▶ [What the task requires]:
Reproduce the data below with each "Click" swapped for "Select" and everything else left as is. Leave out the pictures.

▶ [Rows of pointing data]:
━━━━━━━━━━

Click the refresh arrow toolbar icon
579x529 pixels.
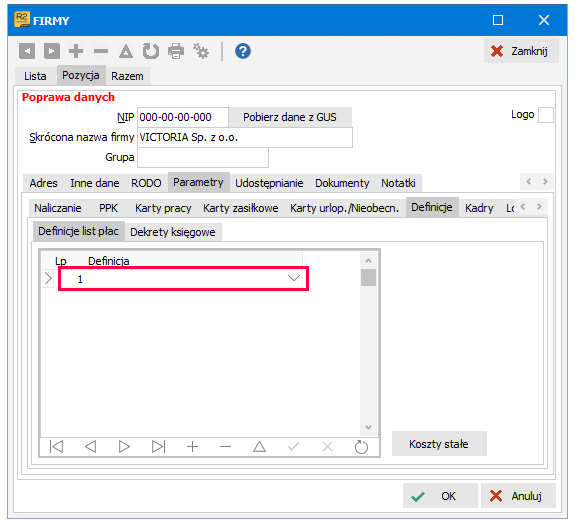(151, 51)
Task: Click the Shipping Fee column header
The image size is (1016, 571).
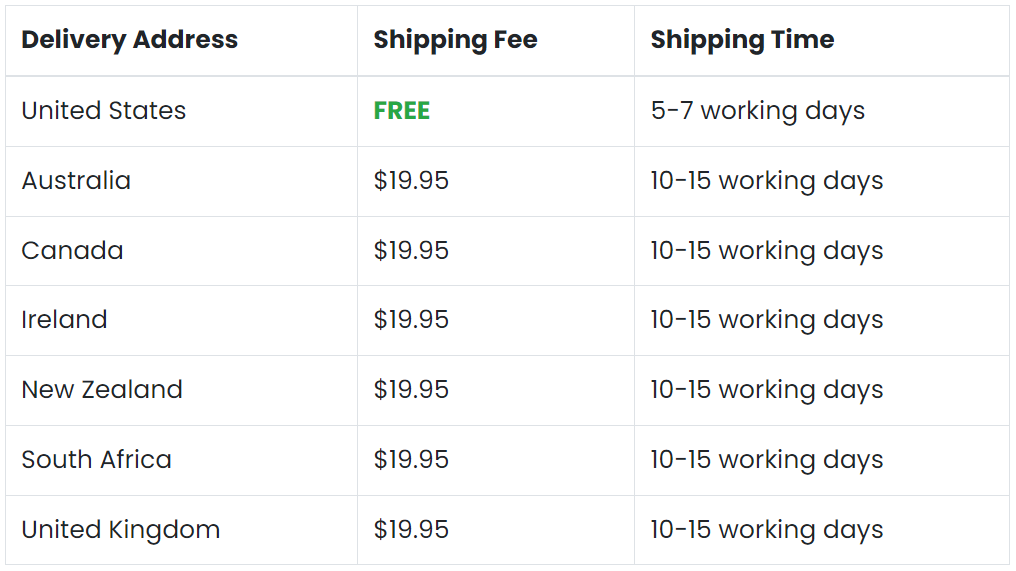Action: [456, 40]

━━━━━━━━━━

▶ [Finished answer]:
Select the refresh arrow toolbar icon
579x529 pixels.
(151, 51)
Task: Select the Shipping Fee column header
The image size is (1016, 571).
Action: [456, 40]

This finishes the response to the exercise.